> What is being asked: Rename "sidebar" to "side panel" in the records, starting at the beginning of the records and ending at the line that contains "Action: pos(545,566)", and reproduce those lines with everything else unchanged.

= = = = = = =

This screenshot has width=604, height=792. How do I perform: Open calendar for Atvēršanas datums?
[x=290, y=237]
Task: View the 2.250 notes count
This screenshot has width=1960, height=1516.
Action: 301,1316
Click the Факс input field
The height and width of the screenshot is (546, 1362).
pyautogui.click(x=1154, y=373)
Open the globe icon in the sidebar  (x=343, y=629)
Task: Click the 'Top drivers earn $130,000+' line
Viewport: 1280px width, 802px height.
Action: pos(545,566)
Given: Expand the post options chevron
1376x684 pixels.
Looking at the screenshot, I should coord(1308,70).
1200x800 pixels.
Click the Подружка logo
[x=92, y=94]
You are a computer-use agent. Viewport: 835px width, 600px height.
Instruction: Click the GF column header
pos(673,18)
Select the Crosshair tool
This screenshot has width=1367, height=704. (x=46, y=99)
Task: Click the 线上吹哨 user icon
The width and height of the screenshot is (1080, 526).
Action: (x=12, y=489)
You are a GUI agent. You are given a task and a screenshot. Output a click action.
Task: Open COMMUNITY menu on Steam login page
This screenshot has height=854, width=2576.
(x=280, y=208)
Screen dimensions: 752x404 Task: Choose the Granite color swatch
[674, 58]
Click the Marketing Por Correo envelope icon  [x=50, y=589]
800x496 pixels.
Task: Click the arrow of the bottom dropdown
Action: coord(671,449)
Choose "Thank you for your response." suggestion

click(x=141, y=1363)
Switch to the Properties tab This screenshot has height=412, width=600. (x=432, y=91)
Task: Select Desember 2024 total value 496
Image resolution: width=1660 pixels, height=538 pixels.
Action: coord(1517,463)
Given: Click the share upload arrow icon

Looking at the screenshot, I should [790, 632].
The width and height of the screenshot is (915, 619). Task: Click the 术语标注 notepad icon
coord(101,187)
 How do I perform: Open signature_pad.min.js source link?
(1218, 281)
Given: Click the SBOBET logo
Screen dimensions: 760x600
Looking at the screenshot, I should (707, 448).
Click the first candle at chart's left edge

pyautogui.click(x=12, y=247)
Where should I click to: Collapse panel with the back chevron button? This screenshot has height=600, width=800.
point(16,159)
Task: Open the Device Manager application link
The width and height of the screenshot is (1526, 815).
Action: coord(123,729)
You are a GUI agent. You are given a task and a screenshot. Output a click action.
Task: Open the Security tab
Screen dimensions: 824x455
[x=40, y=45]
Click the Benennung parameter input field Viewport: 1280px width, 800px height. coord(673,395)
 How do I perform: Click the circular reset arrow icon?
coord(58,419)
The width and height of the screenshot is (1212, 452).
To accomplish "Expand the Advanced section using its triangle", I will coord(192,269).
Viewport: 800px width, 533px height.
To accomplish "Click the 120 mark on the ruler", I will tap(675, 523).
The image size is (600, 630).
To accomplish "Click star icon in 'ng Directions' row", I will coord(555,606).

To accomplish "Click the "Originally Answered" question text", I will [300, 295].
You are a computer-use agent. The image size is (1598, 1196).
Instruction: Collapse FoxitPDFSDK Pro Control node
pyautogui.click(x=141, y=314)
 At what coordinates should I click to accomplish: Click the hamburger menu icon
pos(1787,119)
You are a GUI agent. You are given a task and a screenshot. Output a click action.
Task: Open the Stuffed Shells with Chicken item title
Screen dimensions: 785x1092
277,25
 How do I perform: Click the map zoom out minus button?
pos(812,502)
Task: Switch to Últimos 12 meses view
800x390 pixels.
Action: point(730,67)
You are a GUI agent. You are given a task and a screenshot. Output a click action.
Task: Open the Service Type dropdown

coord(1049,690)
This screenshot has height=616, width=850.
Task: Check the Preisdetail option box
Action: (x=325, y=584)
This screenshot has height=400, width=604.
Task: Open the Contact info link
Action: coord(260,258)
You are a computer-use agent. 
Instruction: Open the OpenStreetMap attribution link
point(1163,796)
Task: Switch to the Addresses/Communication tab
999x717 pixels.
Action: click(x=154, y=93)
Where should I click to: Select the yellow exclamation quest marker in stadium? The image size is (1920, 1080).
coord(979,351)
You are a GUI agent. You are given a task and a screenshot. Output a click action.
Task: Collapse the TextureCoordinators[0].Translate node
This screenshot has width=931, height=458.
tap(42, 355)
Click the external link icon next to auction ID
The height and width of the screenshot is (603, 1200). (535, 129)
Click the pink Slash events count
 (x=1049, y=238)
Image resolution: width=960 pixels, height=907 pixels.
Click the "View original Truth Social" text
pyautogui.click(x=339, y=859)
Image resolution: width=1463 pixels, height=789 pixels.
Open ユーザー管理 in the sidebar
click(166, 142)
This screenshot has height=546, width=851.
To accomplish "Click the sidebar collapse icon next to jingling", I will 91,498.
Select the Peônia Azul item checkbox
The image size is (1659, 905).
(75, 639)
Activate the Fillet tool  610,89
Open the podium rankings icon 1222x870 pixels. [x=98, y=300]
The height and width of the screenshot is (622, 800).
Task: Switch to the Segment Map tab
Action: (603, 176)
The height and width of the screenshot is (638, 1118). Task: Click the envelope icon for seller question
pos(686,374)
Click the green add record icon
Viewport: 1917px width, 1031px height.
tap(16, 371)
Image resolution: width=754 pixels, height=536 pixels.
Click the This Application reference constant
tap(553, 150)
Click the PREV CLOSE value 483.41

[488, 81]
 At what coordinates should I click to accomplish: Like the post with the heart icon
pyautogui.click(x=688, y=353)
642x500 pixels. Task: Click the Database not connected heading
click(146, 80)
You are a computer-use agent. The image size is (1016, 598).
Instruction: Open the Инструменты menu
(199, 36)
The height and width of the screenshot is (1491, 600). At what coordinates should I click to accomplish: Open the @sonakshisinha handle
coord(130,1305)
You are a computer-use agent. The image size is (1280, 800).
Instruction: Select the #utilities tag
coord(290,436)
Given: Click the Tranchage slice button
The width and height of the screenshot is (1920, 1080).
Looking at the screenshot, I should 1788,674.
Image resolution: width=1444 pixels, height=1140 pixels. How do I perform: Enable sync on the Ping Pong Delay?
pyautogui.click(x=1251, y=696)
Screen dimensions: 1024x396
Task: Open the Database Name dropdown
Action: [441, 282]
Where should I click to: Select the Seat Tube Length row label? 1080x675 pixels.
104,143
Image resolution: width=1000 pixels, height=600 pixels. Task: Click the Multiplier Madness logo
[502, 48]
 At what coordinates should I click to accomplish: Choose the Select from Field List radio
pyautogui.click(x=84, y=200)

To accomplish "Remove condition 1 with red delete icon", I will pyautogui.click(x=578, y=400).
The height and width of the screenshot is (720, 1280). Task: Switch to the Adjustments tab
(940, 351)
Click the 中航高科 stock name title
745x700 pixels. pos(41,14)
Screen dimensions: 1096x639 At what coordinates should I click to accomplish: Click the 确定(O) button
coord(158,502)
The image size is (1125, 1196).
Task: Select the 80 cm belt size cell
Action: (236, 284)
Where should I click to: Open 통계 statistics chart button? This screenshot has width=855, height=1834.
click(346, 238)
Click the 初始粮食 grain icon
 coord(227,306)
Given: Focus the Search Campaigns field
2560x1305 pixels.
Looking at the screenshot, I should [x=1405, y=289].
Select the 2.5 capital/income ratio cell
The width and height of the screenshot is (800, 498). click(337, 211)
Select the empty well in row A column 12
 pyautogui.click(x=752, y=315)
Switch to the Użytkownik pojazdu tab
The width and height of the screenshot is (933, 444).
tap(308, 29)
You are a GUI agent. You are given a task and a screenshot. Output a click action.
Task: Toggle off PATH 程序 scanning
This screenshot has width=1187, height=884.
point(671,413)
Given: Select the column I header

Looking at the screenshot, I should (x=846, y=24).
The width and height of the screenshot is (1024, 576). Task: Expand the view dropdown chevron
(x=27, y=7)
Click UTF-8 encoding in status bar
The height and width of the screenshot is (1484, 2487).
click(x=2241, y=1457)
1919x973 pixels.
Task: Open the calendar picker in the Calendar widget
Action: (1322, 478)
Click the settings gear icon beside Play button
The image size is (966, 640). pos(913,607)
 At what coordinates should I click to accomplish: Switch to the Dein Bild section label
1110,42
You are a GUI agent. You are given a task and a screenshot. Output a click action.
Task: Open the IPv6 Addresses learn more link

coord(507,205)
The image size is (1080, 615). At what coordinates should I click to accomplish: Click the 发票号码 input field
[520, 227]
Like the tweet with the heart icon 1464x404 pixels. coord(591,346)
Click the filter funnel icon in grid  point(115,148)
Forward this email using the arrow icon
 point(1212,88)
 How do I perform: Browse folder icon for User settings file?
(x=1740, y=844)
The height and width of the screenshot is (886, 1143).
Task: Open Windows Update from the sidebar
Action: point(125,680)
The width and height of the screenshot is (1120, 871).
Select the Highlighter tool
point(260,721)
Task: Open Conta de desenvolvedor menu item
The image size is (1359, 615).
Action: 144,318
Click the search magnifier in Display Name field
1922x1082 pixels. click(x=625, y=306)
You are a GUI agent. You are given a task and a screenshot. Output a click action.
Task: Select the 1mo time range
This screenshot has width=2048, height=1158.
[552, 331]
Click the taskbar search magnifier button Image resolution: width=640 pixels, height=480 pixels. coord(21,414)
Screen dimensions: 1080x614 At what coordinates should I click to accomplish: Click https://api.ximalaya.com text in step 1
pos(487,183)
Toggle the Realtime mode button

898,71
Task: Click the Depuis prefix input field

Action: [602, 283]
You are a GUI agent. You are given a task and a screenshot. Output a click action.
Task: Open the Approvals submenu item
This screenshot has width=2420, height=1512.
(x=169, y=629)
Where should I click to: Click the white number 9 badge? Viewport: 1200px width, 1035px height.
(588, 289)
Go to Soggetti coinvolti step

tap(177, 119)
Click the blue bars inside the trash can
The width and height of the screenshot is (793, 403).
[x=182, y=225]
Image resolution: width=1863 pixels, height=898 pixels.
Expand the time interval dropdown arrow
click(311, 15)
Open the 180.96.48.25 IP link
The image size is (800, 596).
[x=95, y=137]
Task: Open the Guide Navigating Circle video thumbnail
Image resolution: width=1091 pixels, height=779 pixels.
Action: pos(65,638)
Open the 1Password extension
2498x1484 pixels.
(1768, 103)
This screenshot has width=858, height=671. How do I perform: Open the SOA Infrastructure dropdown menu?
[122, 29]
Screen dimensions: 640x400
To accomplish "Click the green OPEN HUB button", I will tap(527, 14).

= = = = = = =

> Response:
This screenshot has width=604, height=792. How do I perform: Open calendar for Atvēršanas datums?
[x=290, y=237]
Task: View the 2.250 notes count
This screenshot has width=1960, height=1516.
Action: 301,1316
Click the Факс input field
The height and width of the screenshot is (546, 1362).
pyautogui.click(x=1154, y=373)
Open the globe icon in the side panel  (x=343, y=629)
Task: Click the 'Top drivers earn $130,000+' line
Viewport: 1280px width, 802px height.
Action: pos(545,566)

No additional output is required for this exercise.